“like a bird on the wire,
like a drunk in a midnight choir
i have tried in my way to be free. “
a (late) beaver down by the bayou on our new property. we keep finding ourselves meandering down to the swamp to listen to the birds and feel the peaceful stillness and breathe the boggy air.
quinn had a fever and got sent home from school the day we planned to go for a tall ship sail on the lady washington, but he was determined to go. in fact, he was devastated that “i missed the tall ship!” when he woke up from an hour-long nap, thinking he had slept all night, that i knew we had to try. he has been anticipating this voyage all the way since the dock tours we did last year. i figured, a drop of nelson’s blood wouldn’t do us any harm, after all.
why not help to sweat a line, when you’ve already got a fever?

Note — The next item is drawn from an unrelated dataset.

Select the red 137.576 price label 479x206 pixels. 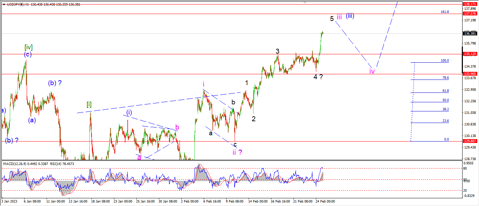pyautogui.click(x=469, y=14)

“a drop of nelson’s blood wouldn’t do us any harm,
and we’ll all hang on behind
and we’ll roll the old chariot along…”
my men look rather nautical, wouldn’t you say?
the hawaiian chieftain was also sailing that evening, so i got to play with framing their ship in our rigging. always good photo opportunities when you’re not the one sailing the vessel. if you’ve known me a long time, you know i volunteered on the chieftain when i lived in berkeley and its home port was still sausalito. this was my first sail on the lady washington, better known as the interceptor in the movie the pirates of the caribbean.
“heel-yo-ho, boys, let her go, boys,
bring her head ’round into the weather
hell-yo-ho, boys, let her go, boys,
sailing homeward to mingulay”
we did get to sail “into the weather” (essentially, heading upwind) and help with bracing around the square sails, and it was amusing for me to watch the volunteer crew not quite know which lines were to be eased and which were to be hauled on during “let go and haul,” or during the setting and striking of the sails… nuances that i think the average passenger wouldn’t notice whatsoever. i found i had to restrain myself from pointing out the right lines, or coiling down all the loose lines lying around the deck after a sailing maneuver, or hurrying out on the bowsprit to furl the staysail or aloft to furl the topsail and topgallant. i didn’t want to steal anyone’s experience, after all! i got to have my time as a tall ship sailor, and it’s someone else’s turn now.
i’ll close with one more nautical treat, this time a poem by john masefield…
i must down to the seas again, to the lonely sea and the sky,
and all i ask is a tall ship and a star to steer her by,
and the wheel’s kick and the wind’s song and the white sail’s shaking,
and a gray mist on the sea’s face and a gray dawn breaking.
i must down to the seas again, for the call of the running tide
is a wild call and a clear call that may not be denied;
and all i ask is a windy day with the white clouds flying,
and the flung spray and the blown spume, and the sea gulls crying.
i must down to the seas again, to the vagrant gypsy life,
to the gull’s way and the whale’s way, where the wind’s like a whetted knife;
and all i ask is a merry yarn from a laughing fellow rover,
and quiet sleep and a sweet dream when the long trick’s over.